I am pretty sure I saw Raiders of the Lost Ark when it came out in theaters initially when I was 9 years old and I thought it was the best thing I ever saw. And in watching the film again for this review for the umpteenth time recently, the thing I was taken by was that I still feel that way I did when I was 9. The film still gives you action and adventure, with a contemporary serialization of its protagonist, and all the characters seem to roll with it to some degree also, no matter what side of the story they find themselves.
For the few unfamiliar, Lucas conceived the story that Lawrence Kasdan (Wyatt Earp) wrote into a screenplay that Steven Spielberg (Lincoln) directed. Set in the mid to late 1930s (ahead of the surge of power by the Nazis), Harrison Ford (Paranoia) plays Indiana Jones, an archaeology professor who moonlights as an explorer of sorts, hunting for historical artifacts. His latest quest comes to find him seeking out The Lost Ark of the Covenant in a race to find it first ahead of said Nazis. He runs into an old flame in the process, Marian Ravenwood (Karen Allen, Scrooged), who plays a part of Indy's hunt for the Ark.
Obligatory talk about spoilers in case you still have not seen the film at this point. That and the requisite scolding for still not having seen the film to go and seek it out already.
So much has been written about Raiders that it is hard to find new ground for it (other than Paramount's strange Indiana Jones and the Raiders of the Lost Ark title for this Blu-ray as a revisionist way to pass the baton from Ford to Shia LeBeouf), but what continues to strike me about Raiders in recent viewings is how much fun the story has and the characters have in it. Take for instance Ronald Lacey, who plays Major Toht, the leather coat wearing Nazi who we see early on in the film at Marian's bar in Tibet, only to show up later. The dude is creepy as hell from the jump and he suffers that gruesome burn on his hand. He comes back with his burned hand and meets Marian again, and we think he is coming to basically break her, but he pulls out a weapon that eventually is a coat hanger and makes for a nervous laugh for newer viewers and hearty ones for vets.
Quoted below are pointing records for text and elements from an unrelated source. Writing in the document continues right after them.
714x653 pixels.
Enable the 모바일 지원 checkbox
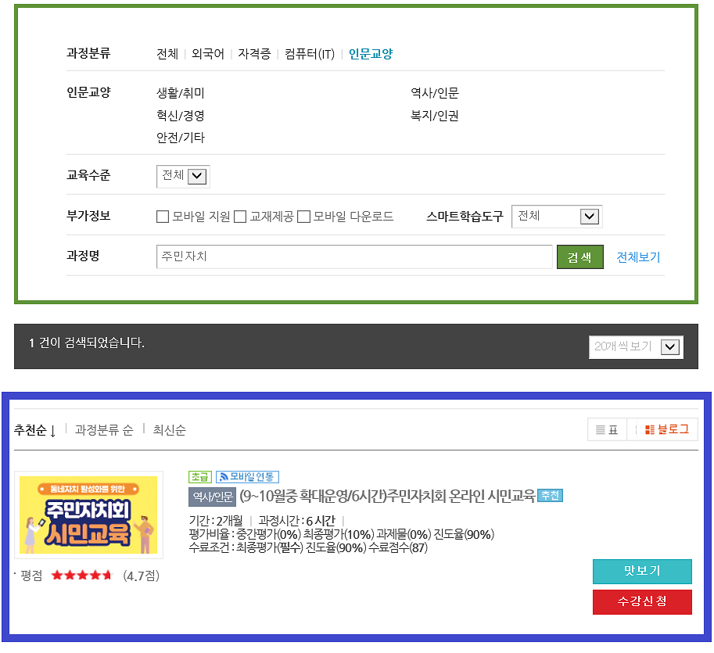163,217
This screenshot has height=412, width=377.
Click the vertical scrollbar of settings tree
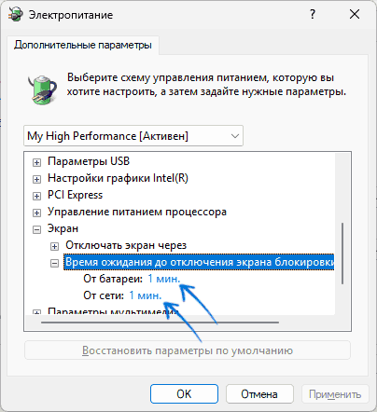(x=342, y=254)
It is not the only moment like that for the movie, but it is the one I always stick with.
Moreover, I think that Ford's performance as Indy makes it very easy for the viewer to get involved with the character early on and stay involved in it. From the opening moments when he is in the jungle to his escape on the airplane, the viewer sees that Indiana Jones is bold when it is required, but it is played against expressions or moments that expose a vulnerability that makes you feel like Jones is a bit of an everyman in Raiders. His quest is yours whether you are 9 or 90.
That Raiders can still stir the emotions in anyone down to the same level of wanting to do what Indiana Jones does is a testament to just how much it has going for it and what type of film it is. There is a certain degree of kismet to the film but the story and Ford's performance and work opposite Allen (saying nothing of his scenes with Denholm Elliott and John Rhys-Davies) make the film more than just a fun romp and something that strikes a resonant entertaining chord with people. God help me I love it so.
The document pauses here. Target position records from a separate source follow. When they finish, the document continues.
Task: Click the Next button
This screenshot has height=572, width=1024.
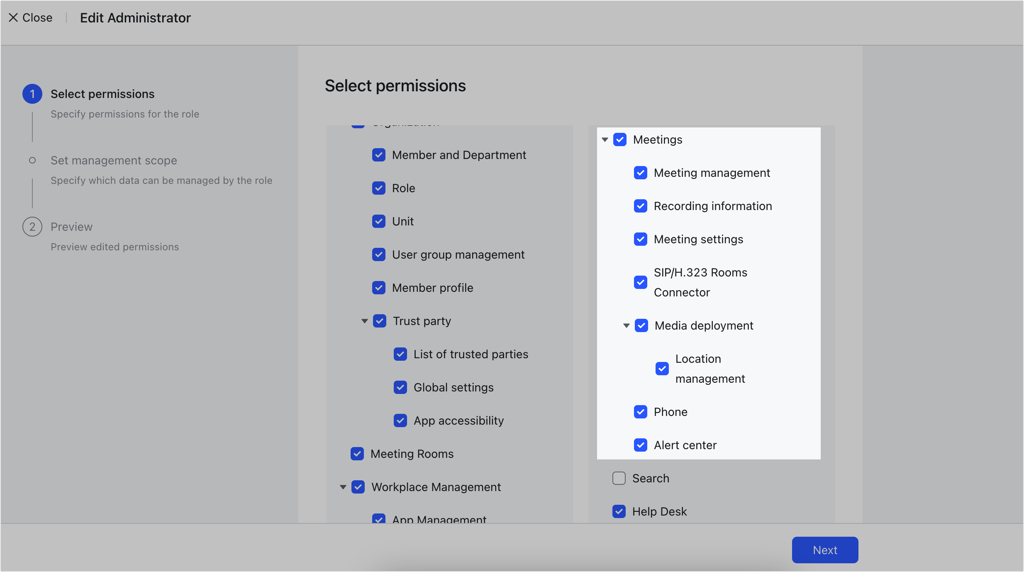Action: point(824,550)
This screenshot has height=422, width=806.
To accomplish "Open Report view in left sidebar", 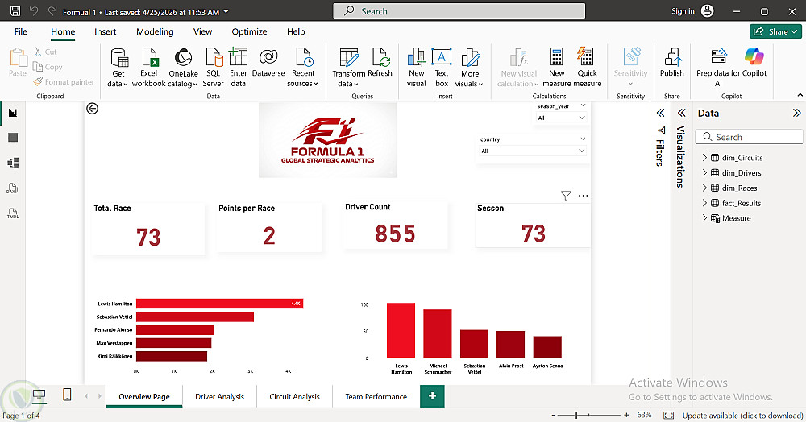I will coord(13,113).
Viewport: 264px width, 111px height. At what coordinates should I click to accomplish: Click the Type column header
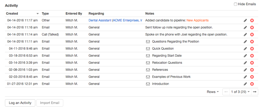click(45, 14)
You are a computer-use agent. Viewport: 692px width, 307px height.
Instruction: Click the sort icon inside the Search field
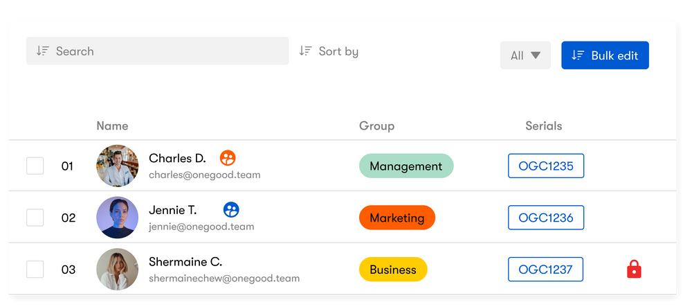43,51
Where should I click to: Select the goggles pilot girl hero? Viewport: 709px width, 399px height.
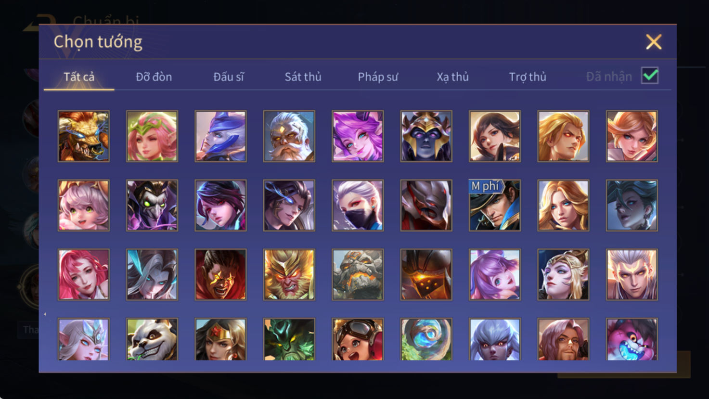(x=358, y=339)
In attempting to watch Raiders against the disc in the Indiana Jones boxset, this AVC-encoded 2.35:1 widescreen Blu-ray appears to sport the same transfer as its 2012 brother, and that is not bad at all. The disc looks great, with the great Kauai colors in the opening jungle sequence having new life breathed into them, and the Tunisian sandy browns looking just as good, and none of the film's colors suffer from any real saturation problems. It lacks some of the image detail fitting other discs, but to do so would potentially open the film up to DNR issues or other problems. It looks superb, save for the subtle erasing of the plastic shield in the pit of asps and cobras of course.
Just as superb is the DTS-HD Master Audio 5.1 surround track, and in its lossless glory, the film's sound designer Ben Burtt returned as part of the remastering of the films for Blu-ray, and Raiders sounds great. Directional effects in the jungle sequences help bring a convincing level of immersion to the experience, and the subwoofer gets involved in smaller sequences like trees almost falling when the idol is approached, and the boulder shakes the room as you would expect it to. In quieter sequences dialogue is well-balanced and consistent through the film, and the effects, low-end and channel panning are all present and abundant through the listening experience. It may be the same track as the 2012 disc but it is without complaint.
The only extras are a teaser (1:03), trailer (2:33) and reissue trailer (1:45) to go along with an iTunes digital copy. So sure, it is nice that you can buy the Indiana Jones films separately now, but the bad news is you get none of the extra materials from prior releases. Nice thumb in the eye, Paramount.
On its own, Indiana Jones and the Raiders of The Lost Ark is a great flick, and looks and sounds simply spectacular. However, if you are a huge fan of the film and want the extras associated with it, the complete four-disc set is priced reasonably at the moment, with a virtually identical transfer and soundtrack. So if you do not care about the extras and want just the movie, this is an easy choice.